Aim of the exercise — Copy out exactly the stretch of the listing below that begins at the line containing "אודות (124, 1004)" and ends at the line containing "Tüm 56 tesislerini görüntüle (553, 316)", and copy nothing outside it.

------ Data for review ------

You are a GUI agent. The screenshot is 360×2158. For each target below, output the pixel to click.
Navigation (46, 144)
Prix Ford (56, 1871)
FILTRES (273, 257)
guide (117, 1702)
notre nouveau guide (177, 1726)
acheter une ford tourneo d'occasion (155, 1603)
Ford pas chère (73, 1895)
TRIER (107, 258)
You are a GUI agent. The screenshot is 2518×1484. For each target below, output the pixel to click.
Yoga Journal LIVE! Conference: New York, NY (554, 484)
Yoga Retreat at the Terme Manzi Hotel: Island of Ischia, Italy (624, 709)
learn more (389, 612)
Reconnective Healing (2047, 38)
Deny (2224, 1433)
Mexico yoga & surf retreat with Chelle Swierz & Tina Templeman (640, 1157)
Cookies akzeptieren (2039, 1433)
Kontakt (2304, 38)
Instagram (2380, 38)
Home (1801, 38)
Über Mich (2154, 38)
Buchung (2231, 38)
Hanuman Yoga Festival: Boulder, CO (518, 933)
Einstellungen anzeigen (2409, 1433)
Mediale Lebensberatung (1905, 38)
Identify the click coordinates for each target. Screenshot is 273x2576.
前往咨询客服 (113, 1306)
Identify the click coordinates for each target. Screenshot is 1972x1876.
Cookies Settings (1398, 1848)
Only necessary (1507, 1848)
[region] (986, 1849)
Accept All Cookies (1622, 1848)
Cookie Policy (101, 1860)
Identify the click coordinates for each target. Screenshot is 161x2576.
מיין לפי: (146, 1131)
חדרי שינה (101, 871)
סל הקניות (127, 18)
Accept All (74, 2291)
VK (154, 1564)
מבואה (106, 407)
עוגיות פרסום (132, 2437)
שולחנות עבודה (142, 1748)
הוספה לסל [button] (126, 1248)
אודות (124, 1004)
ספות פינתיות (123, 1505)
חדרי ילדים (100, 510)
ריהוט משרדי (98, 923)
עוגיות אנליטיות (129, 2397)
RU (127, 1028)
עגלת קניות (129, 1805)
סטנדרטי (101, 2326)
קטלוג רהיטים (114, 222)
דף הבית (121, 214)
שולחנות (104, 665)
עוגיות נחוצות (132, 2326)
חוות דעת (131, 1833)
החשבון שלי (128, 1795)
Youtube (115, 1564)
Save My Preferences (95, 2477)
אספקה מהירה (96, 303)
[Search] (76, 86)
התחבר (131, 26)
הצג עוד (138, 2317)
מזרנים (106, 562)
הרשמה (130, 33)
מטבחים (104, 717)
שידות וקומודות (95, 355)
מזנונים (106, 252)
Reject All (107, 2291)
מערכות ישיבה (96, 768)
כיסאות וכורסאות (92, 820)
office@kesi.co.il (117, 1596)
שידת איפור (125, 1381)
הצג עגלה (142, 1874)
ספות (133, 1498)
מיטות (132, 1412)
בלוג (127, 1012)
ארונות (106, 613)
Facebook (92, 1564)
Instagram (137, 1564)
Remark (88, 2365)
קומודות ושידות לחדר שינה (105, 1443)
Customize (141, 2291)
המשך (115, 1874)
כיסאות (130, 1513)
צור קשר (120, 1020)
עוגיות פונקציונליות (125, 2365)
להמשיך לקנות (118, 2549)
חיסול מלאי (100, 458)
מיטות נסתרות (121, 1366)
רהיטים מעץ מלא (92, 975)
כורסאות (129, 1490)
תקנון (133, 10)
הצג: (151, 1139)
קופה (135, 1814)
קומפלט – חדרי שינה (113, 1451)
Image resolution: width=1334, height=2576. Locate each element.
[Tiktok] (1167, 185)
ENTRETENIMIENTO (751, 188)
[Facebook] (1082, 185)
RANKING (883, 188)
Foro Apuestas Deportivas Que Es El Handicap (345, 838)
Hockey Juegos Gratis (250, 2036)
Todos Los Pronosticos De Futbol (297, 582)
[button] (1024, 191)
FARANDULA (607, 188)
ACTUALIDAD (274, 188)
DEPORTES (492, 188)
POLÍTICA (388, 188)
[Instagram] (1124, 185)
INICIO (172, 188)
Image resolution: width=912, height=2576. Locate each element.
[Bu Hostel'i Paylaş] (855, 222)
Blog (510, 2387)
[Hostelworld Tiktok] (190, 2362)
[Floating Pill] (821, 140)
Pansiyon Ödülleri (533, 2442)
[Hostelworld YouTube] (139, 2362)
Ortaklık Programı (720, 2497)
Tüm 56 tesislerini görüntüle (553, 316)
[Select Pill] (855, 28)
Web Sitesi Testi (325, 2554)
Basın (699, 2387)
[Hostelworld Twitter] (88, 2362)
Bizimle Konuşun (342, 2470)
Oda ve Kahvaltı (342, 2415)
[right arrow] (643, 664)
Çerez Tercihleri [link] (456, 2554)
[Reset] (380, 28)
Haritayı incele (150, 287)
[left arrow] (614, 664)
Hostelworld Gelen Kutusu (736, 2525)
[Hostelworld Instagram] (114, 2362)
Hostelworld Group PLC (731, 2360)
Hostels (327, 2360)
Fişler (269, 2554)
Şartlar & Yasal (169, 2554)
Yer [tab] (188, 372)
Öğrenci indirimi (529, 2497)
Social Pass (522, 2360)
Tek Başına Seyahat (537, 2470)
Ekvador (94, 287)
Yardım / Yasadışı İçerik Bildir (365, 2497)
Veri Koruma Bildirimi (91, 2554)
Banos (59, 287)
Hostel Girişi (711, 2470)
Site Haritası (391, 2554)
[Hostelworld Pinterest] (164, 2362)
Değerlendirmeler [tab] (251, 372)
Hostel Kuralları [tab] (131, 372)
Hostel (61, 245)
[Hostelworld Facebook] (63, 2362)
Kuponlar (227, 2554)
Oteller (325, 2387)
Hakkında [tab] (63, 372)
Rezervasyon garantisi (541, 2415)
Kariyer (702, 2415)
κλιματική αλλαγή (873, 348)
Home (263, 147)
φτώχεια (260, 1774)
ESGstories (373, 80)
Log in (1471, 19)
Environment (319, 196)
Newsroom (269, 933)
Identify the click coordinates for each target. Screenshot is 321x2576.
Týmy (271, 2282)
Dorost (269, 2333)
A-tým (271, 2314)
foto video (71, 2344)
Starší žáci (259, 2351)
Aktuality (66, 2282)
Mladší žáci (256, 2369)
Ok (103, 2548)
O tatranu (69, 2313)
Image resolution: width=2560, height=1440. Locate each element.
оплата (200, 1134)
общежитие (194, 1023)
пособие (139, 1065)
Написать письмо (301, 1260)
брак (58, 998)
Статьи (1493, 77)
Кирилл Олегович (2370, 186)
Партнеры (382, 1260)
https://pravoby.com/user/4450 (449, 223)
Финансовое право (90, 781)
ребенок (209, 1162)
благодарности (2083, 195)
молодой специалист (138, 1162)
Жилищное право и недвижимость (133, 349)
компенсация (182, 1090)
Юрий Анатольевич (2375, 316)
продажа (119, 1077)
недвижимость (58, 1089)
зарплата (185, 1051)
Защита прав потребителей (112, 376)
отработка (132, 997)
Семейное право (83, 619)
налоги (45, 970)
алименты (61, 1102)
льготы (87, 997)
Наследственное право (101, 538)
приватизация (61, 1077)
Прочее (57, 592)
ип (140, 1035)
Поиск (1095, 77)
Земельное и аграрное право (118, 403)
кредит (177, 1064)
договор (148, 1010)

------

Result —
אודות (124, 1004)
ספות פינתיות (123, 1505)
חדרי ילדים (100, 510)
ריהוט משרדי (98, 923)
עוגיות אנליטיות (129, 2397)
RU (127, 1028)
עגלת קניות (129, 1805)
סטנדרטי (101, 2326)
קטלוג רהיטים (114, 222)
דף הבית (121, 214)
שולחנות (104, 665)
עוגיות נחוצות (132, 2326)
חוות דעת (131, 1833)
החשבון שלי (128, 1795)
Youtube (115, 1564)
Save My Preferences (95, 2477)
אספקה מהירה (96, 303)
[Search] (76, 86)
התחבר (131, 26)
הצג עוד (138, 2317)
מזרנים (106, 562)
הרשמה (130, 33)
מטבחים (104, 717)
שידות וקומודות (95, 355)
מזנונים (106, 252)
Reject All (107, 2291)
מערכות ישיבה (96, 768)
כיסאות וכורסאות (92, 820)
office@kesi.co.il (117, 1596)
שידת איפור (125, 1381)
הצג עגלה (142, 1874)
ספות (133, 1498)
מיטות (132, 1412)
בלוג (127, 1012)
ארונות (106, 613)
Facebook (92, 1564)
Instagram (137, 1564)
Remark (88, 2365)
קומודות ושידות לחדר שינה (105, 1443)
Customize (141, 2291)
המשך (115, 1874)
כיסאות (130, 1513)
צור קשר (120, 1020)
עוגיות פונקציונליות (125, 2365)
להמשיך לקנות (118, 2549)
חיסול מלאי (100, 458)
מיטות נסתרות (121, 1366)
רהיטים מעץ מלא (92, 975)
כורסאות (129, 1490)
תקנון (133, 10)
הצג: (151, 1139)
קופה (135, 1814)
קומפלט – חדרי שינה (113, 1451)
Image resolution: width=1334, height=2576. Locate each element.
[Tiktok] (1167, 185)
ENTRETENIMIENTO (751, 188)
[Facebook] (1082, 185)
RANKING (883, 188)
Foro Apuestas Deportivas Que Es El Handicap (345, 838)
Hockey Juegos Gratis (250, 2036)
Todos Los Pronosticos De Futbol (297, 582)
[button] (1024, 191)
FARANDULA (607, 188)
ACTUALIDAD (274, 188)
DEPORTES (492, 188)
POLÍTICA (388, 188)
[Instagram] (1124, 185)
INICIO (172, 188)
Image resolution: width=912, height=2576. Locate each element.
[Bu Hostel'i Paylaş] (855, 222)
Blog (510, 2387)
[Hostelworld Tiktok] (190, 2362)
[Floating Pill] (821, 140)
Pansiyon Ödülleri (533, 2442)
[Hostelworld YouTube] (139, 2362)
Ortaklık Programı (720, 2497)
Tüm 56 tesislerini görüntüle (553, 316)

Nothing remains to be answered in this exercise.